A decisão de Jorge Sampaio é, curiosamente e contrariamente à vox populi que vem debatendo o assunto, fraquinha e, afinal, previsível. JS é, com efeito, um político de consensos - eu própria já tinha pensado nisto, embora errando na estratégia que o conduziria. E eu, quando penso em pessoas demasiado consensuais, lembro-me sempre daquilo que pensamos quando conhecemos alguém que, à falta de qualquer outra qualidade mais marcante, achamos apenas ser "simpático". JS é de facto, e só, simpático, cordato, pacificador. Consultou os amigos notáveis, encontrou na Constituição o fundamento jurídico fácil que lhe protege a frágil decisão em que nem ele acredita e com a qual manterá, assim, a podre pax lusitana.
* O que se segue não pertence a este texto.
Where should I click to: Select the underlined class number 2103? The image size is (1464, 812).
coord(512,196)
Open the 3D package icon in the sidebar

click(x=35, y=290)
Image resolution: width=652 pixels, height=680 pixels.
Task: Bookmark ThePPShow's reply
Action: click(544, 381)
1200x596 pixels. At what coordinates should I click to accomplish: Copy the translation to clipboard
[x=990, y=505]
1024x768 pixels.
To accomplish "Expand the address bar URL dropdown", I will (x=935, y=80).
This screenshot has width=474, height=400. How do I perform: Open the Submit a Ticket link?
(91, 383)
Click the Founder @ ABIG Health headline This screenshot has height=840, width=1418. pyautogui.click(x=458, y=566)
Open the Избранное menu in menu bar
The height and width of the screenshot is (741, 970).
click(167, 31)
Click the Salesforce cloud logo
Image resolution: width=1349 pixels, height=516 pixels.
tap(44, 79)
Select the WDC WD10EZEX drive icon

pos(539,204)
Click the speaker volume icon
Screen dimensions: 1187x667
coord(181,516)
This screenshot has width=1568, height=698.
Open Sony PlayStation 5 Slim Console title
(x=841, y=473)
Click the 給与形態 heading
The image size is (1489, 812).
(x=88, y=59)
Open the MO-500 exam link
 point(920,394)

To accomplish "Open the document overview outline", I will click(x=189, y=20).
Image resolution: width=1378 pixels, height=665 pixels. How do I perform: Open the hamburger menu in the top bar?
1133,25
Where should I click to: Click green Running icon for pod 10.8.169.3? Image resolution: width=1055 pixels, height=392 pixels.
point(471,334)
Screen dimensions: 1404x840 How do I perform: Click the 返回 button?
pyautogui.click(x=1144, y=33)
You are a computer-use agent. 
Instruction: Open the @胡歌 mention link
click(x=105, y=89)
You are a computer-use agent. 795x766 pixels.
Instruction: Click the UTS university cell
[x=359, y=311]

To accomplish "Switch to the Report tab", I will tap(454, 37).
JS sabe, porém, que existia fundamento constitucional bastante para tomar a decisão contrária e sabe também que, na forma, ela seria tão imaculada como a que entendeu tomar. Não obstante, preferiu demitir-se da responsabilidade que inequivocamente lhe cabia de dar seguimento à crise política e à agitação social que se seguiu à demissão de Durão Barroso, que teria forçosamente de concluir o seu curso natural através da consulta popular. Não leu ou, lendo, não os atendeu, a esses sinais. Tinha a obrigação de, ocorrendo-lhe a mais ínfima dúvida sobre o que pretendiam os portugueses para o futuro, deixá-los pronunciarem-se a meio de uma legislatura interrompida e de um programa de governo abandonado pelo seu líder. Eu, que ultimamente tenho sido eleitora abstencionista, entendo que JS tinha mais obrigação de me consultar a mim do que de consultar o rol imenso de notáveis que consultou. É que a Constituição que JS usou para se sustentar defende e sanciona, sobretudo, a soberania efectiva e a representatividade democrática. Materialmente, a Constituição obriga JS, como garante da efectivação da vontade soberana dos eleitores portugueses, a tomar a decisão contrária. O receio de colagem ideológica à esquerda, de que JS deveria orgulhar-se em vez de negar e que em nada impediria uma decisão que - também - agradasse à esquerda, empurrou-o para a manutenção de um "status quo" em que pelo menos boa parte dos portugueses já não acredita. JS não decidiu, tal como lhe competia, como um presidente da república que, segundo a definição constitucional, representa todos os portugueses. JS decidiu, apenas, como um pacificador de conflitos, como um juiz em causa alheia, o que é muito pouco. Com a agravante de ser uma decisão de curto prazo.